Make it feel weird to not work out. As humans, we actually are not as free-willed as a lot of people think we are, and you can use that to your advantage. A lot of our decision making is based on what we feel is and isn't acceptable, and that's a social thing more than it is an individual thing in many cases. If you hang out with people who don't work out, never hear conversations about working out, etc. it's a lot easier for you to feel okay about working out than it is if you are around people who talk about going to the gym, read about people who work out, etc. Working with people who go to the gym really helped me realize how everyone made space for this in their life and I had failed to. I also am working on reading a book by a business person I admire and he talks about working out often throughout his book. Suddenly the gym was not just some vague notion I had tucked away out of sight and out of mind. Expose yourself to more people, TV shows, and books where people make work outs a part of their lives and you will find your reservations around it begin to crumble.

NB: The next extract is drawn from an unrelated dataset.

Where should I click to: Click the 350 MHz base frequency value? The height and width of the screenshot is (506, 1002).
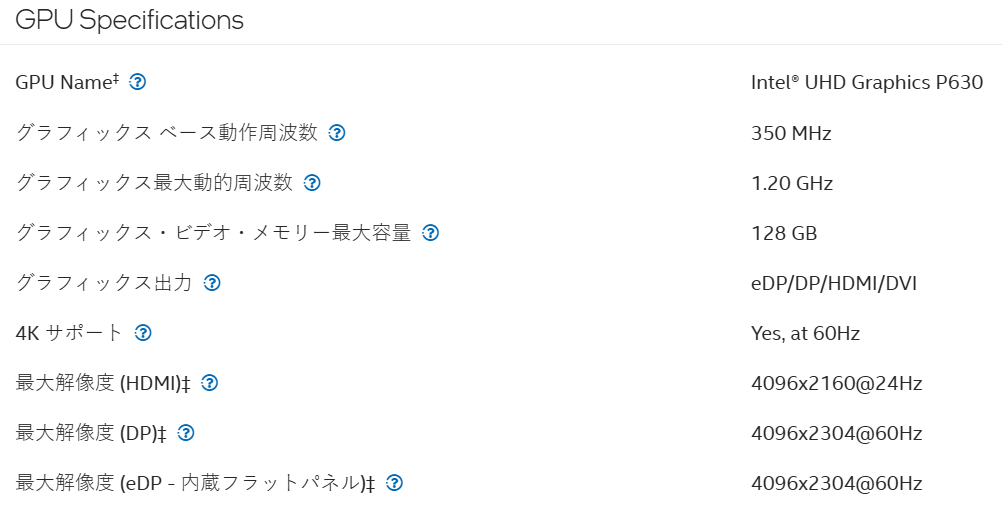(x=791, y=133)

Create systems that work for you.
Track your progress. I'm coloring in a box in my Active 265 Bullet Journal page for every day I am active. I've also got a fitness journal in my gym bag where I write about my work outs, and how I feel about my fitness journey. I also post here on my blog (starting now!) and on Instagram and Snapchat about these things. I like to do all this because it helps me feel accountable to myself, and also allows my to track my progress and growth in ways that make sense to me and benefit me.

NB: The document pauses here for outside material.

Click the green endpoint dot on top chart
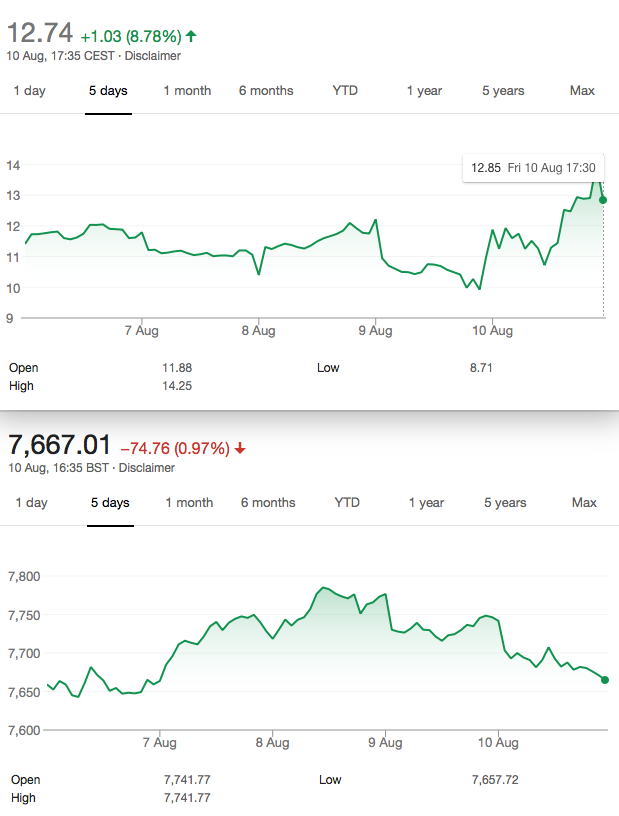[x=603, y=200]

Find ways to reward yourself. Fitness should be its own reward, but if you're like me, you are just not there yet. That's okay! I'm trying to give myself as many reasons to be active as possible. One thing I'm doing is using an app called Charity Miles when I take walks. You select one of the partner charities to donate to and then it tracks your walk or run via GPS. The more you walk or run, the more money you raise for that organization. I always choose GirlUp, the UN initiative to close gender discrepancies in access to education, healthcare, and opportunity around the world.
Find ways to do it together. As I mentioned earlier, I didn't like the idea of having a gym buddy, because I didn't want out-of-sync schedules to become an excuse for me-- but I did want a group of friends I love and trust to be there with me as I worked on building fitness into my life. Not only did I turn to Instagram, but I created a plan for myself and some friends to run a 10k in 2018 in DisneyWorld! I have never felt I could to a 10k, but I'm going to do it with my friends and have the excuse to go to DisneyWorld with them. I started a Closed Facebook group just for us to swap tips, encouragement, and check in on each other. We're scattered across the country, but this
This is still an ongoing process for me, but I feel really good about the direction I'm going in. For the first time I actually feel like I want to go for the right reasons and I've minimized the bad feeling surrounding the gym as much as possible and that feels so liberating. It's still intimidating, but I feel so much better now that I put the work in to feel prepared and good about what I'm doing.